The preamble to the convention runs as follows: [I quote from the parliamentary copy, p. 36.]

Whereas claims have at various times since the exchange of the ratifications of the Convention between Great Britain and the United States of America, signed at London on the 8th of February, 1853, been made upon the Government of Her Britannic Majesty on the part of citizens of the United States, and upon the Government of the United States on the part of subjects on Her Britannic Majesty; and whereas some of such claims are still pending, and remain unsettled, Her Majesty, the Queen, &c., and the President, &c., being of opinion that a speedy and equitable settlement of all such claims will contribute much to the maintenance of the friendly feelings which subsist between the two countries, have resolved to make arrangements for that purpose by means of a Convention, and have named as their plenipotentiaries to confer and agree thereupon, viz.: [The Earl of Clarendon on the part of Great Britain, and Reverdy Johnson, Esq., on the part of the United States.] Who, after having communicated to each other their respective full powers, found in good and due form, have agreed as follows:

[Then follows Article I., from which I need only cite a few lines to make good my purpose.]

ARTICLE I. The high contracting parties agree, that all claims on the part of subjects of Her Britannic Majesty upon the Government of the United States, and all claims on the part of citizens of the United States upon the Government of Her Britannic Majesty, including the so-called “Alabama” claims, which may have been presented to either Government for its interposition with the other, since the 26th of July, 1853, the day of the exchange of the ratifications of the Convention, concluded between Great Britain and the United States of America, at London, on the 8th of February, 1853, and which yet remain unsettled; as well as any other such claims which may be presented within the time specified in Article III. of this Convention [that is, two years from the first sitting of the Commissioners], whether or not arising out of the late civil war in the United States, shall be referred to four Commissioners to be appointed in the following manner, &c.

This is all the introduction to the Commissioners' notice which the "Alabama" claims could secure throughout the document, at Messrs.
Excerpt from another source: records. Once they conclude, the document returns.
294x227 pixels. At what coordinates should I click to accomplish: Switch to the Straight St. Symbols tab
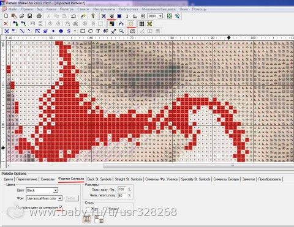click(129, 179)
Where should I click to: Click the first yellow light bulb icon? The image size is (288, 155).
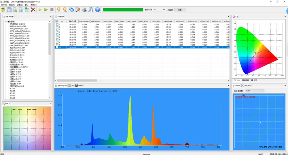click(58, 10)
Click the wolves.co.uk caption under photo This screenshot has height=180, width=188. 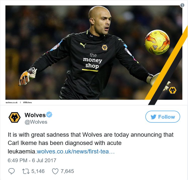12,102
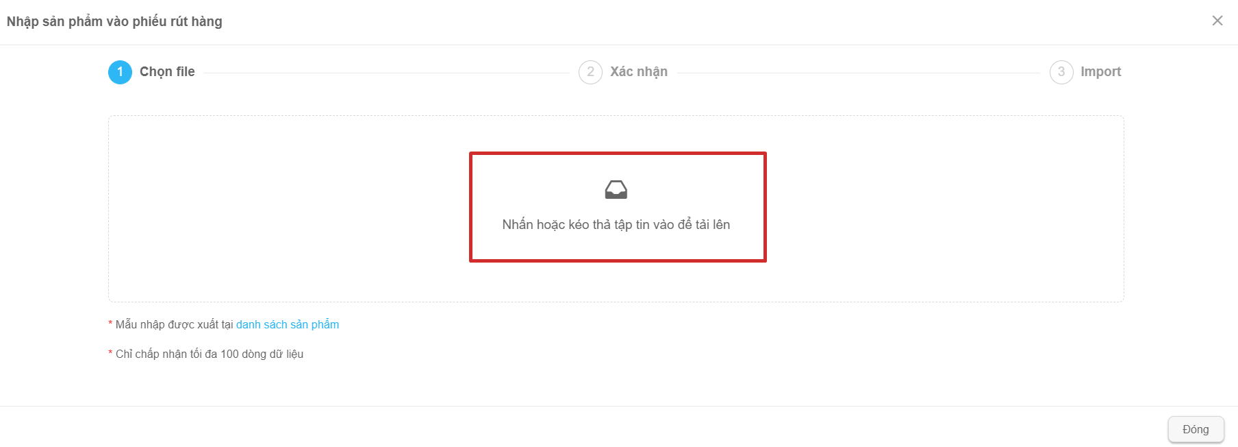Close the dialog with the X icon
1238x447 pixels.
(x=1217, y=21)
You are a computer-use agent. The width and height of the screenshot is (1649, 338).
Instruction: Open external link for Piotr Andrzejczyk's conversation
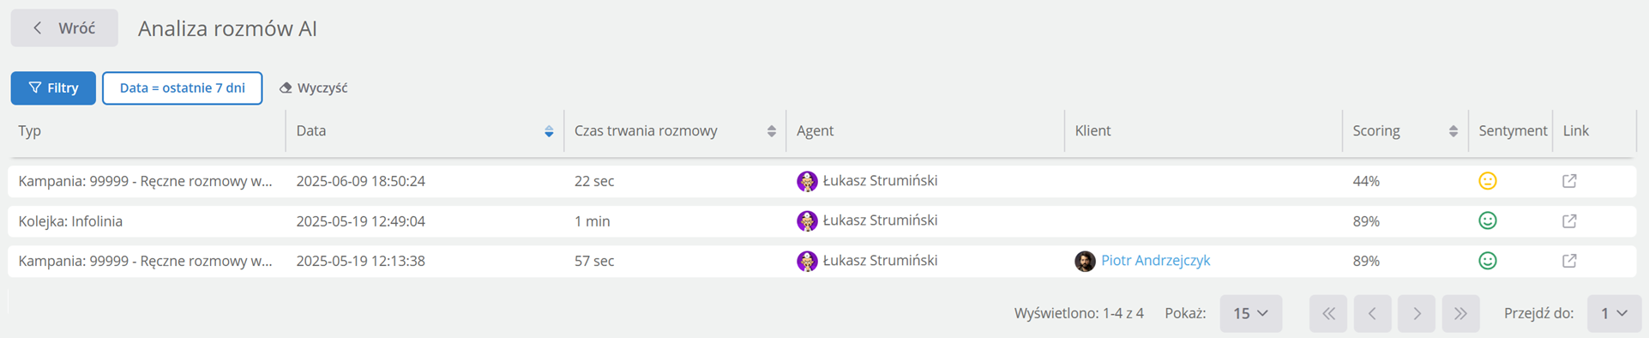click(1569, 261)
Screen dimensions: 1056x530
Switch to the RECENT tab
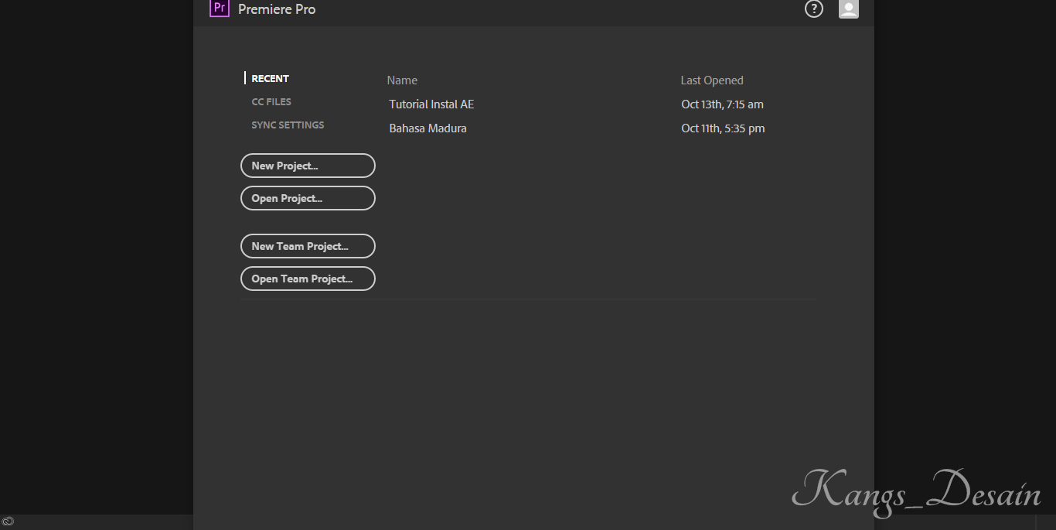[x=270, y=79]
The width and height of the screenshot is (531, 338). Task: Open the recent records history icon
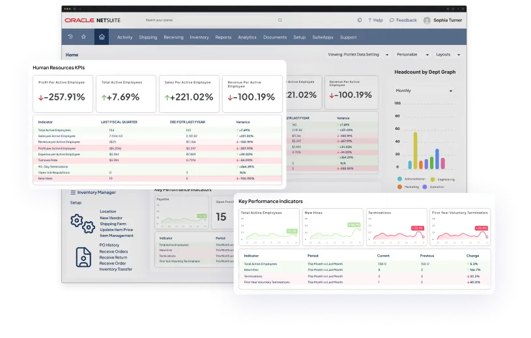pyautogui.click(x=71, y=37)
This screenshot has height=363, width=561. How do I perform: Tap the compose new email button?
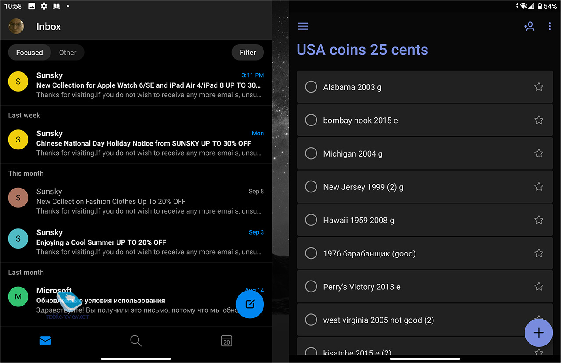point(250,304)
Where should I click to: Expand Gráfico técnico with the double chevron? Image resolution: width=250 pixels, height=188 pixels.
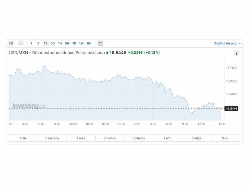tap(240, 43)
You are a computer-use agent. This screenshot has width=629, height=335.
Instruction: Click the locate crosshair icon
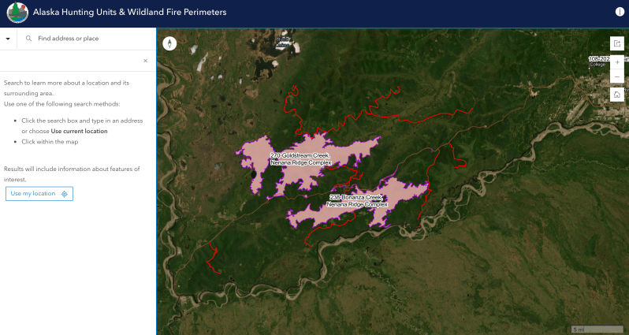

Johnson and Seward's hands; and I leave it to the candid reader's judgment, whether such a mention by the way-side and in a parenthesis, as it were, of reclamations so important to the individual sufferers, and to the American people at large, looks either manly or statesmanly. I say nothing about defining what "so-called Alabama'

claims" is intended to embrace; whether, for instance, it takes in devastations by the "Florida," the "Shenandoah," and other similar vessels; though one would think that if it is so intended, it should not have been left to the generosity of our opponents to concede it, at the hearing. But what a shuffling evasion and shame faced dodging of the main issue to be tried, thus to treat it as if it were a matter not to be named; or, rather, naming it the "so-called Alabama' claims." Were not the grievances sustained by the United States and its citizens during the four long years' practice of British Neutrality and Rebel Equality worth but four words in the treaty of final settlement? Or, shall we call this another case of "wisely omitting any specification of the question to be decided"?

So far as Mr. Reverdy Johnson had any agency in providing for this lame and impotent statement of the American grievance, I think the spirit which inspired his diplomacy is well illustrated by a short extract from one of his dispatches to the Secretary of State, written after Mr. Johnson had entered upon the negotiation of the second convention with Lord Clarendon. The dispatch bears date December 24, 1868, and was dictated at a time when the Minister had digested his irritation at Mr. Seward's telegraphic repudiation of his first treaty, and when he had begun to indulge in hopeful visions of suc cessfully negotiating a second. I quote only a short extract, which, however, will fairly bear separation from the context :

[Johnson to Seward, December 24, N. Y. Times, ut sup.]

I am perfectly satisfied that every member of the Cabinet is most anxious to bring the controversy in regard to the "Alabama" claims to a satisfactory termination, and I trust, therefore, that you will be able to concur substantially in the propositions which will be made in the dispatch to Mr. Thornton.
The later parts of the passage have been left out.